(Stored data)
════════════════

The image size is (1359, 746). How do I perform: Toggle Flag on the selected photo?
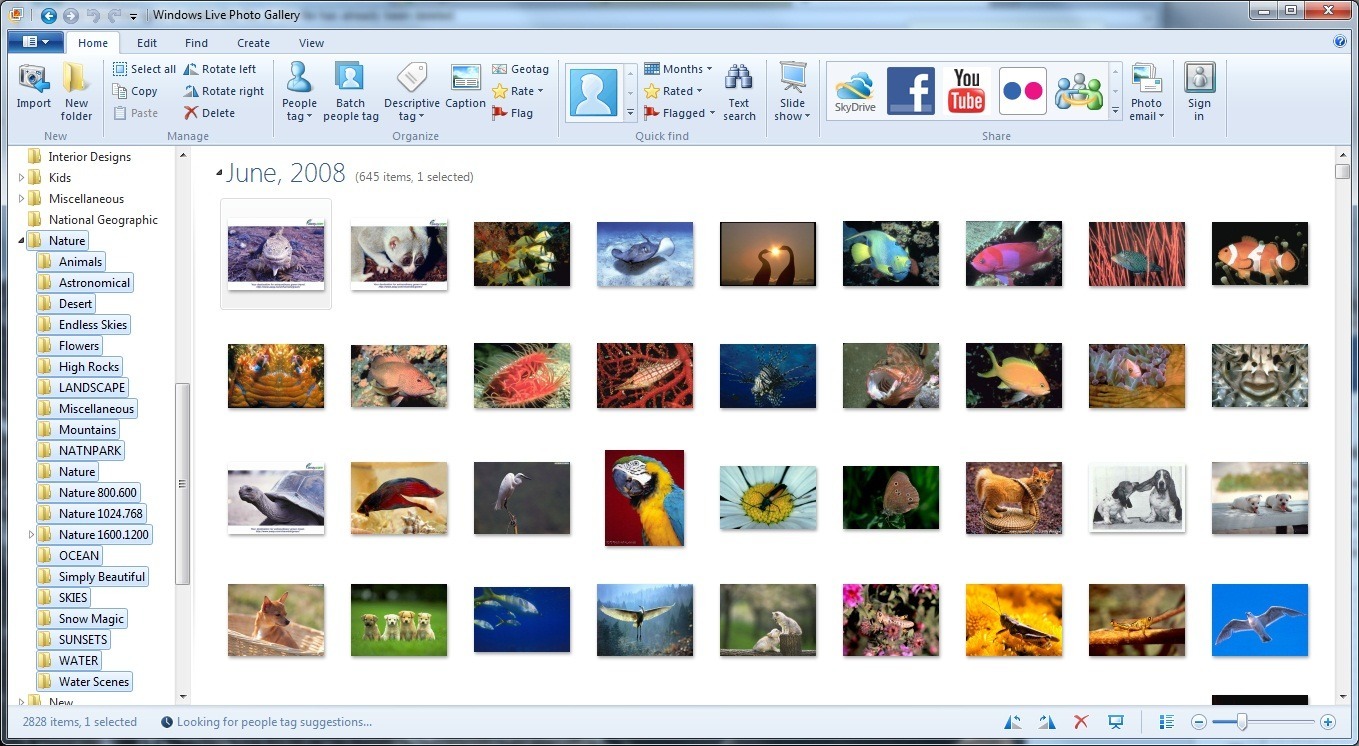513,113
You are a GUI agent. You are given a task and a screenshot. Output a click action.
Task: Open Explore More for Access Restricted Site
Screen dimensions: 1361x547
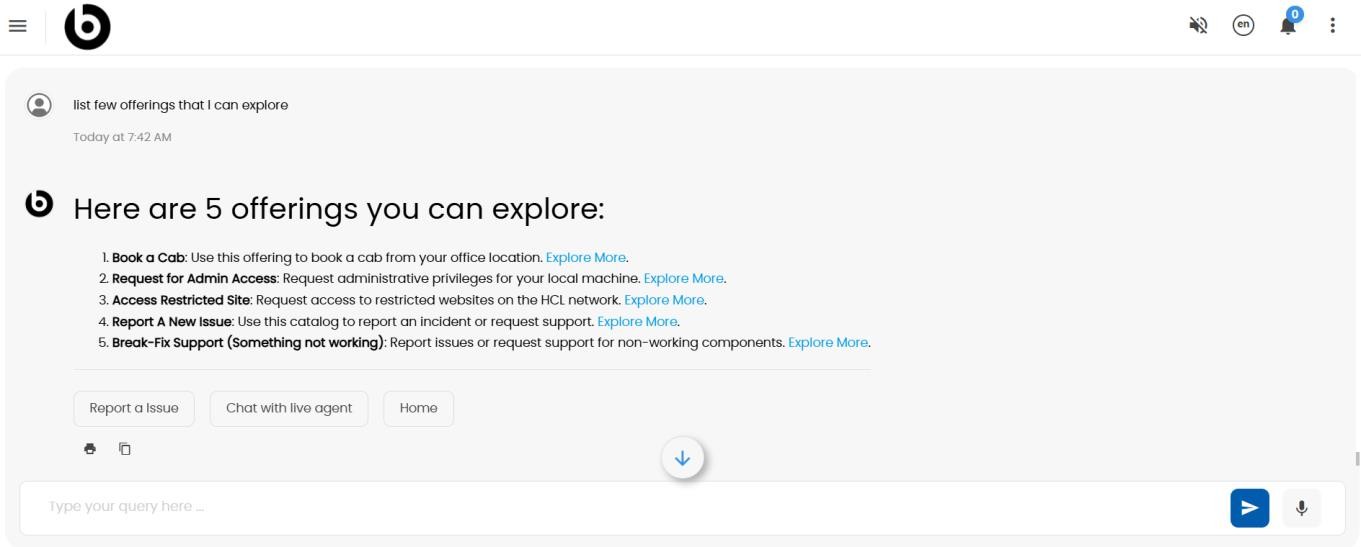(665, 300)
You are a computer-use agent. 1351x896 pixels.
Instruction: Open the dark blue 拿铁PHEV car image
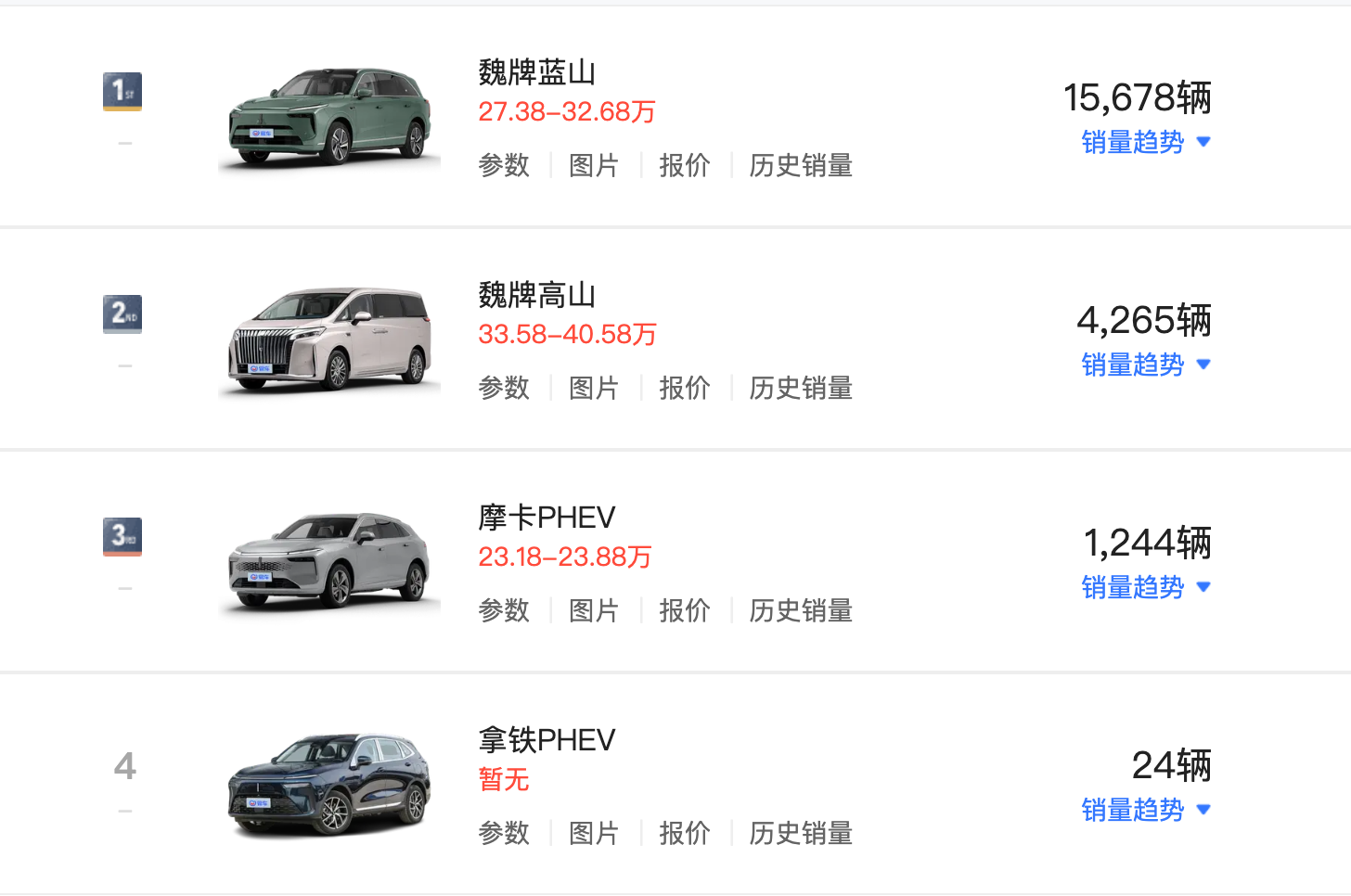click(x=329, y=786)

════════════════

WRITTEN EXERCISE: Rewrite all of the data above, changing "Screen dimensions" to "Display size" and keeping everything else the same. Leave the pictures out of your answer.

CORRECT ANSWER:
The image size is (1359, 746). How do I perform: Toggle Flag on the selected photo?
513,113
You are a GUI agent. You are given a task and a screenshot. Output a click action.
Task: Open Explore More for Access Restricted Site
Display size: 1361x547
(665, 300)
You are a computer-use agent. 1351x896 pixels.
Instruction: Open the dark blue 拿铁PHEV car image
click(x=329, y=786)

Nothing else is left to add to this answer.